■ **ACTIVITIES**:
A. In the HGMDAnnotator text, what character joins multiple values when the output is collapsed?
B. For each statement, say yes or no to whether it agrees with the HGMDAnnotator text, and quote the words that decide it. (i) By default, a gene with five mutations in HGMD produces five lines of output. (ii) When no value is present, the Ref and Alt columns always get an empty cell. (iii) The UMLS ID column is produced by the flag for OMIM.

■ **TEXT SECTION**:

++++

As all other tools in the Dinthor world, the HGMDAnnotator outputs information in a normalized form. That is, if a gene has five mutations in HGMD, five lines will be written. This default behavior can be altered by adding the –collapse flag. The collapsed output has the same number of lines as the input, i.e., all mutations that are potentially found are reported in one line. This can potentially result in very large lines.

The option –header-suffix can be used to add a particular string to the end of each HGMD column. This option can be usefull of multiple runs of thee HGMDAnnotator are performed, for instance, using different disease sets.

Additional options applicable to more than a single tool (such as –help, –data-version, –version, or –permissiveness) are summarized in common command line options.

Output

Based on the selected flags described above, the output will contain columns labeled:

  • Gene symbolEntrez Gene ID (flag –gene)
  • PMIDAuthor(s), Publication Year (flag –pubmed)
  • Genomic coordinates (HGMD) (flag –gcoords)
  • Strand (HGMD) (flag –strand)
  • Ref (HGMD), Alt (HGMD) (flag –ref-alt)
  • OMIM ID (HGMD) (flag –omim)
  • HGMD disease term (flag –hgmd-disease-term)
  • HGMD accession (flag –hgmd-acc)
  • HGMD mutation type (flag –mutation-type)
  • HGMD descriptionHGVS, HGVS all, HGMD comments (flag –hgmd-desc)
  • UMLS ID (flag –umls)
  • HGMD distinct count (flag –count)

If the option –header-suffix is uses, the string that was provided to this option will be added to the end of each column.

Mutation types are written as value pairs a:b, where a is the code specifying the mutation category (e.g. M, I, D) and b is the mutation category (e.g. DM, DP). Potential values for category and type are written in the Introduction, examples are M:FP for a disease associated polymorphism or I:DM? for potentially disease associated insertion.

If for a certain column no value is present in the HGMD database, the empty cell will be written. The two exceptions to this rule are the Ref and Alt columns, where, if no value is present, - will be written. This rule only applies if a genomic coordinate and either reference or alternate allele are present, e.g., in case of insertion or deletion. If for a (complex) mutation no coordinate is present, also the Ref and Alt columns will be denoted with an empty cell.

If the –collapse flag has been set, the output wil be condensed into the input line, i.e., no additional lines will be added to the input. If multiple values are present as the result of this, they will be joined by a "|". Note that this can result in very lengthy lines, for instance, if hundreds of disease terms or genomic coordinates are reported.

++++

■ **GIVEN MATERIAL**:
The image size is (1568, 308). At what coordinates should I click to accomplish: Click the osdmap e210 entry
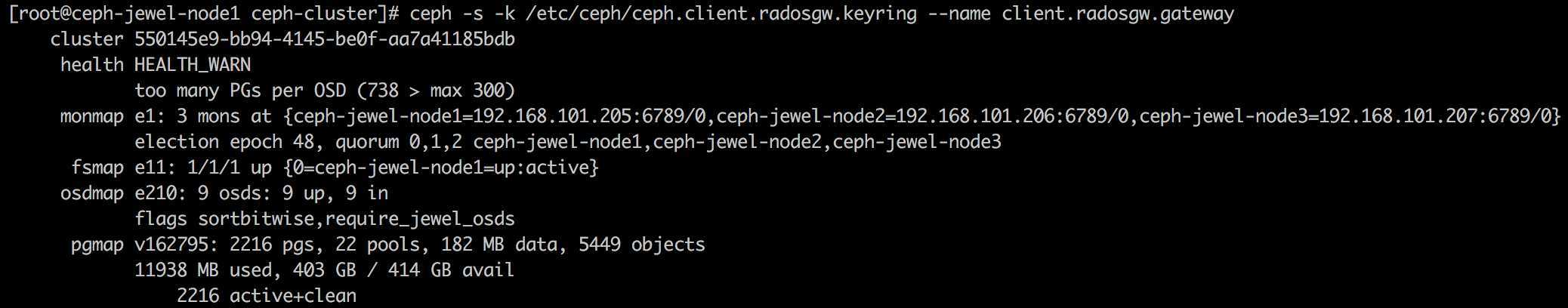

++++

■ **TASK RESPONSES**:
A. A "|" joins them.

B.
(i) Yes: "if a gene has five mutations in HGMD, five lines will be written."
(ii) No: "The two exceptions to this rule are the Ref and Alt columns, where, if no value is present, - will be written."
(iii) No: "UMLS ID (flag –umls)"